TEORI EKONOMI POLITIK MEDIA
www.google.co.id |
Tulisan ini merupakan rangkuman dari slide Teori Sosial
Pembangunan (pasca mid) karya Amir Purba., Ph.D, yang kemudian diperbaharui
kembali. Berikut rangkumannya slide per slide:
Dimana pemilik/elit mengontrol sumber-sumber ekonomi. Salah satu
sumber ekonomi dewasa ini adalah media massa (mass media). Oleh karena
itu, mereka kooptasi media massa dengan mengontrol isinya (konten); untuk
kepentingan elit, menyebarkan ideologi mereka dan memobilisasi kesadaran secara
perlahan tapi pasti. Padahal, frekeunsi udara yang digunakan media massa
tersebut adalah milik negara, yang harus dimanfaatkan untuk sebesar-besar
kemakmuran rakyat, dan bukan malah untuk segelintir elit. Pada akhirnya
mobilisasi kesadaran secara masif itu bakal menjadi hegemoni, jika merujuk
kepada pernyataan Antonio Gramsci.
Dalam, teori ekonomi politik media, maka media diartikan sama
dengan alat produksi, yang mana harus dikuasai oleh para pemilik modal.
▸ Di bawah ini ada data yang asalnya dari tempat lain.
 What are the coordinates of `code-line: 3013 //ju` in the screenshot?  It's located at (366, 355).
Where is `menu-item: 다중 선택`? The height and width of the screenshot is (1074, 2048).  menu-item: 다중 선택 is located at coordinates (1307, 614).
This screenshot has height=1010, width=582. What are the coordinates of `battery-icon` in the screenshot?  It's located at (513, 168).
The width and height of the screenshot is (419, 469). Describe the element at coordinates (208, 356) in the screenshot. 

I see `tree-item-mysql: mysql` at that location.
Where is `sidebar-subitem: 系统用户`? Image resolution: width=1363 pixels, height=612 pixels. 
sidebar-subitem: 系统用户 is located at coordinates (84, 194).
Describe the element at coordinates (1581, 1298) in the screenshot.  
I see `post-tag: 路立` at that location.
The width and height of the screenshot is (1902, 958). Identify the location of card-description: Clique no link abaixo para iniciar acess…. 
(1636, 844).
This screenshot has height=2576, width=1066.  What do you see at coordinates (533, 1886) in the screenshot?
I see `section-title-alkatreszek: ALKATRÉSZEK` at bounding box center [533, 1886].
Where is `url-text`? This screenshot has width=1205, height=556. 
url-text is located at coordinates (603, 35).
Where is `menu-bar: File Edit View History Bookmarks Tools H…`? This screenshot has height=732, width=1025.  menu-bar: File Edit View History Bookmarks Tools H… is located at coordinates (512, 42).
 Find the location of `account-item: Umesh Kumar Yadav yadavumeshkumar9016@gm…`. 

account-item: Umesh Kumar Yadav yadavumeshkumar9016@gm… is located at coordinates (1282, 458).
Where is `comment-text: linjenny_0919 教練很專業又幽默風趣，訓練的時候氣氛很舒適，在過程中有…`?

Lantas,
bagaimana realitas media di Indonesia. Data menunjukkan sebagaimana berikut:
No.
|
Media (TV)
|
Pemilik
|
1.
|
RCTI; Global TV; MNC TV; INews (Setiap daerah)
|
Hary Tanoesoedibjo (Perindo)
|
2.
|
Indosiar; SCTV
|
Anthoni Salim
|
3.
|
Trans7; Trans TV; Trans Corp
|
Chairul Tanjung (CT Corp) (Demokrat)
|
4.
|
ANTV; tvOne
|
Anindya Bakrie (Anak Aburizal Bakrie); Ardiansyah Bakrie (Anak
Aburizal Bakrie) (Partai Golkar)
|
5.
|
Metro TV
|
Surya Paloh (Partai Nasdem)
|
Tabel di atas menunjukkan, bagaimana akuisisi dan merger
menyebabkan konsentrasi kepemilikan atau konglomerasi media. Namun, tentu kita
tidak boleh hanya melihatnya dengan kacamata kuda. Berikut dampak negatif dan
positifnya: Dampak positif: 1) Mengurangi tingkat pengangguran, karena banyak
menyedot tenaga kerja; 2) Kinerja media menjadi lebih profesional, karena telah
diakuisisi oleh pemilik yang berpengalaman dalam mengasuh media. Sementara
dampak negatifnya; 1) Konglomerasi memicu komersialisasi yang sarat profit, dan
hilirnya mengabaikan ‘kualitas’ konten; 2) Konten menjadi seragam dan monoton,
karena diatur oleh ‘pusat’ (dalam hal ini Jakarta); 3) Melemahnya fungsi
kontrol media terhadap tranparansi pemerintahan, dan ‘kenetralan’ dalam
berpolitik sebab cenderung tunduk pada penguasa media yang juga kader partai;
4) Masyarakat sebagai konsumen isi siaran pun di-ru-gi-kan!